2016 宮崎
『私のバスはどこですか?-百匹目の猿に聞く編-』

2016 MIYAZAKI
”Where Is My Bus -Ask the Hundredth Monkey-?


宮崎の南の串間には「幸せの島」と書いて、幸島(こうじま)という野生の猿が住む島がある。
周囲 3.5Kmの小さな無人島で、ここに100匹ほどのニホンザルが生息している。「百匹目の猿現象」で有名になった島である。 百匹目の猿現象とは、生物学の現象で生物学者のライアル・ワトソン(1939年-2008年、南アフリカ生まれのイギリス人植物学者・動物学者・生物学者)が創作した架空の物語である。「幸島に棲息するニホンザルの一頭がイモを洗って食べる事を覚えた。同行動を取る猿の数が閾値を超えたとき、その行動が群れ全体に広がるばかりか、さらに場所を隔てた大分県高崎山の猿の群れでも突然この行動が見られるようになった」という筋書きである。ワトソンは仮にこの閾値を100匹とした。これが「百匹目の猿現象」で「ある行動、考えなどが、ある一定数を超えると、これが接触のない同類の仲間にも伝播する」という超常現象の実例である。この超常現象の猿こそが私のバスを知っているかと思い、百匹目の猿を探しバスの居場所を尋ねた。もちろんどの猿が百匹目の猿かわからない。

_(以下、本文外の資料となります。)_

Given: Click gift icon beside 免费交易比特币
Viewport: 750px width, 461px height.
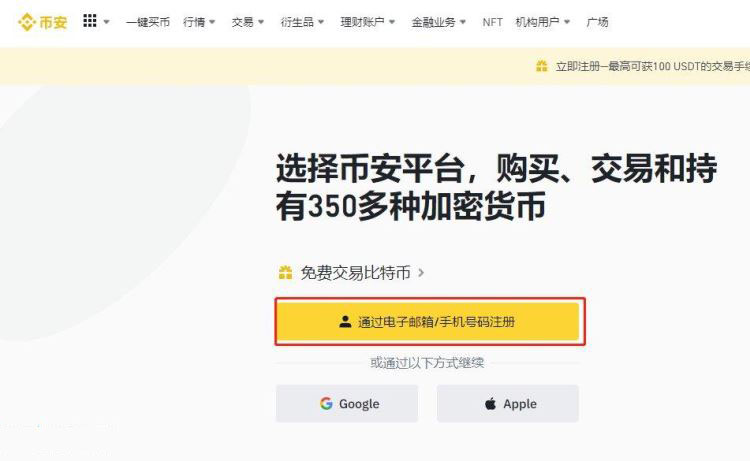Looking at the screenshot, I should pyautogui.click(x=286, y=272).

それではバスガイドは「あなたは百匹目の猿ですか?私のバスはどこですか?」と尋ね歩いた。

In Kushima, south of Miyazaki, there is an island where wild monkeys live, called Koujima, which is written "Happy Island".